_WHAT NEEDS TO BE DONE_
Reproduce exactly, from the line containing "has width=506, height=399.", every line down to the end of the data below.

--- INPUT FOR THIS TASK Enclosed Below ---

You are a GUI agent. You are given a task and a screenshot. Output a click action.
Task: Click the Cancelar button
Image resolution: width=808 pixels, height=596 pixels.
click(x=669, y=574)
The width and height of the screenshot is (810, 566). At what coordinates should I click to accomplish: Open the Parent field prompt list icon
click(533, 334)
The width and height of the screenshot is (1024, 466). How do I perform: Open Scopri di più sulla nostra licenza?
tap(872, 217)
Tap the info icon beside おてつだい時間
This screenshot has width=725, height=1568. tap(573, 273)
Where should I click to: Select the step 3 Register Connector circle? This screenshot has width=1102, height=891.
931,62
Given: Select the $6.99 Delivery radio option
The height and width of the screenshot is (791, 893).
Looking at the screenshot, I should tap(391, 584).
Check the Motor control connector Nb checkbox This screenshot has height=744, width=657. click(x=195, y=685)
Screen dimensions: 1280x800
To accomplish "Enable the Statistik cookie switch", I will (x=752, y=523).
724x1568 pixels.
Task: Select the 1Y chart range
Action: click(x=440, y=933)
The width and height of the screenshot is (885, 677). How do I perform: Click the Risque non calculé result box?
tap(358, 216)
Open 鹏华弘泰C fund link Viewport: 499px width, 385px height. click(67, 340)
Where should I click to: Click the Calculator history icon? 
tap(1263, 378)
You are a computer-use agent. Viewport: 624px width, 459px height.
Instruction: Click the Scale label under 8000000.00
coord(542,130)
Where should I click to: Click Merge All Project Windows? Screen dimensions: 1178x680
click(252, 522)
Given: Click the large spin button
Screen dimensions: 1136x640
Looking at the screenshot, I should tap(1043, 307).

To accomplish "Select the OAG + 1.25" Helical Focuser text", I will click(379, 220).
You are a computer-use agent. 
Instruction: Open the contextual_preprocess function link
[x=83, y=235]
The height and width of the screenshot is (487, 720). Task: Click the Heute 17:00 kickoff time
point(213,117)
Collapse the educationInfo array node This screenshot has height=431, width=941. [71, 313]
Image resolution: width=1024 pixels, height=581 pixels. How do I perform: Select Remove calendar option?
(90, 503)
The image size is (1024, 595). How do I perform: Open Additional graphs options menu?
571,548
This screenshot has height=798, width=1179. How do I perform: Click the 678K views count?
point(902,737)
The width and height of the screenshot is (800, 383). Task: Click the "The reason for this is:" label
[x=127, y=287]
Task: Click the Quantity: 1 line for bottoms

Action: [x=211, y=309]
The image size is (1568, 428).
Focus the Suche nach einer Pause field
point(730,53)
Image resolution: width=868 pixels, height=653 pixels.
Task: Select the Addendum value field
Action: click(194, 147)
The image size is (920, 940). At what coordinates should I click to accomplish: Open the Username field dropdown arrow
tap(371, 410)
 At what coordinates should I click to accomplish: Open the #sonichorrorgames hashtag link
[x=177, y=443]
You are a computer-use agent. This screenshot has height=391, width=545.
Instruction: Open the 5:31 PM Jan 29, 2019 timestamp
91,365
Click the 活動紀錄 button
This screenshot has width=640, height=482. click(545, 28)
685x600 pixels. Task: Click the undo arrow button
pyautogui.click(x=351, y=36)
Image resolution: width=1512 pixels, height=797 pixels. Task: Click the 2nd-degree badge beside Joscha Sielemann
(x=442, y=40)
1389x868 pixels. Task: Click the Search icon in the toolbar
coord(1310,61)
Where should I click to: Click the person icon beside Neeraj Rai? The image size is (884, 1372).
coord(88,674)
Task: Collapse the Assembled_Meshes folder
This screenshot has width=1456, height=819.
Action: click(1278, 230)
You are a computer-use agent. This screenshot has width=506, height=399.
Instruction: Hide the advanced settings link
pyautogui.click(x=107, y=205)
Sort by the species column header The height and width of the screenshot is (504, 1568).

--- End of Enclosed INPUT FOR THIS TASK ---

_ANSWER BOX_
You are a computer-use agent. This screenshot has width=506, height=399.
Instruction: Hide the advanced settings link
pyautogui.click(x=107, y=205)
Sort by the species column header The height and width of the screenshot is (504, 1568).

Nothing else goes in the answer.